Antibody Cross-Reactivity in Antivenom Research

• Main Authors: Line Ledsgaard, Timothy P. Jenkins, Kristian Davidsen, Kamille Elvstrøm Krause, Andrea Martos-Esteban, Mikael Engmark, Mikael Rørdam Andersen, Ole Lund, Andreas Hougaard Laustsen
• Format: Article
• Language: English
• Published: MDPI AG 2018-09-01
• Series: Toxins
• Subjects: antivenom; cross-reactivity; cross-neutralization; high-density peptide microarray technology; antivenomics; snakebite envenoming; venom; toxins
• Online Access: http://www.mdpi.com/2072-6651/10/10/393

Antivenom cross-reactivity has been investigated for decades to determine which antivenoms can be used to treat snakebite envenomings from different snake species. Traditionally, the methods used for analyzing cross-reactivity have been immunodiffusion, immunoblotting, enzyme-linked immunosorbent assay (ELISA), enzymatic assays, and in vivo neutralization studies. In recent years, new methods for determination of cross-reactivity have emerged, including surface plasmon resonance, antivenomics, and high-density peptide microarray technology. Antivenomics involves a top-down assessment of the toxin-binding capacities of antivenoms, whereas high-density peptide microarray technology may be harnessed to provide in-depth knowledge on which toxin epitopes are recognized by antivenoms.
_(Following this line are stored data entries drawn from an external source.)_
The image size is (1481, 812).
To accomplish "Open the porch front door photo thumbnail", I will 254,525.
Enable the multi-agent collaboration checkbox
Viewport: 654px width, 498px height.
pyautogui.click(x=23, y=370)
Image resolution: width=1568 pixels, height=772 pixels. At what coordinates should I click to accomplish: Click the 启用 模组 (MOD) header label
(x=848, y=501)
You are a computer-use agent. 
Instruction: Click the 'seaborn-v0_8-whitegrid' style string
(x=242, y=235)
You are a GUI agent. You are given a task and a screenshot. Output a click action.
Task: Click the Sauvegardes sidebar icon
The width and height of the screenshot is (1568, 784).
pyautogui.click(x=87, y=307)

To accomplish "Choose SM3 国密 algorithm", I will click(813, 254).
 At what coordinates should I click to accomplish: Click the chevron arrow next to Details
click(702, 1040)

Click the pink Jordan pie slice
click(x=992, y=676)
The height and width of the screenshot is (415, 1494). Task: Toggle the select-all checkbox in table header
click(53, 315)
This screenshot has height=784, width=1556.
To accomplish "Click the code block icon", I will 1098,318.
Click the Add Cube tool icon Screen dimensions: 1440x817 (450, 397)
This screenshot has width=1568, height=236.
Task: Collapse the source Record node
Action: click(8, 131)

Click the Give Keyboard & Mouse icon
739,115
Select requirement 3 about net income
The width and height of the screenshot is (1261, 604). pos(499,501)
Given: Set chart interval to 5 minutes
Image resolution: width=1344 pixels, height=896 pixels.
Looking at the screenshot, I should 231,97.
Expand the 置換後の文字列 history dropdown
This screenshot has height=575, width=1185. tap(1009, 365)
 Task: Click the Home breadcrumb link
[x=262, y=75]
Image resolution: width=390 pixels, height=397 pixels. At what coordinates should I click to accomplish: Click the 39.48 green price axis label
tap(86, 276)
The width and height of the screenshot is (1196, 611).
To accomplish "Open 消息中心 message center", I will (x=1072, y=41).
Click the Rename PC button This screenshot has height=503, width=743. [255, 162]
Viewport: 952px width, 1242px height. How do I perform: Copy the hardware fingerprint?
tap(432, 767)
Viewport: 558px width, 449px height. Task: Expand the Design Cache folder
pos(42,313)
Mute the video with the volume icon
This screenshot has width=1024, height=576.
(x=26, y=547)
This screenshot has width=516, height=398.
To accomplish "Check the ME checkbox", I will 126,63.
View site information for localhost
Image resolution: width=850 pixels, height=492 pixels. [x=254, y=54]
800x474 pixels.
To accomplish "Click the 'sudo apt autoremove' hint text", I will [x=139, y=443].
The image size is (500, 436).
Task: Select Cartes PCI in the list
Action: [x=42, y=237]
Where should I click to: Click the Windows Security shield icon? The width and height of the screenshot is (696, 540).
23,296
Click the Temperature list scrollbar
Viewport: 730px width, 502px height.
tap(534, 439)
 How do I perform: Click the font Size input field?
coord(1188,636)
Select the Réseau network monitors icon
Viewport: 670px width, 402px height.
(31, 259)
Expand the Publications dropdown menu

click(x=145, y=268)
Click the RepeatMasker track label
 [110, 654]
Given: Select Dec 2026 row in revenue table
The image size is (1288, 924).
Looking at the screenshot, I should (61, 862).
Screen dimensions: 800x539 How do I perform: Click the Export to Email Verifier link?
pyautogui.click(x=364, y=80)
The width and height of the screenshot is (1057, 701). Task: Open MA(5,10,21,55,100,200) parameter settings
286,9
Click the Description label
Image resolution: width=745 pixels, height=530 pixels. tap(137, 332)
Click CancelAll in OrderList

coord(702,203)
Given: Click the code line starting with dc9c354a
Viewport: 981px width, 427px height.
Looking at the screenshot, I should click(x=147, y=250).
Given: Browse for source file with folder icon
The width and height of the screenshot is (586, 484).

This review provides an overview of both the classical and new methods used to investigate antivenom cross-reactivity, the advantages and disadvantages of each method, and examples of studies using the methods. A special focus is given to antivenomics and high-density peptide microarray technology as these high-throughput methods have recently been introduced in this field and may enable more detailed assessments of antivenom cross-reactivity.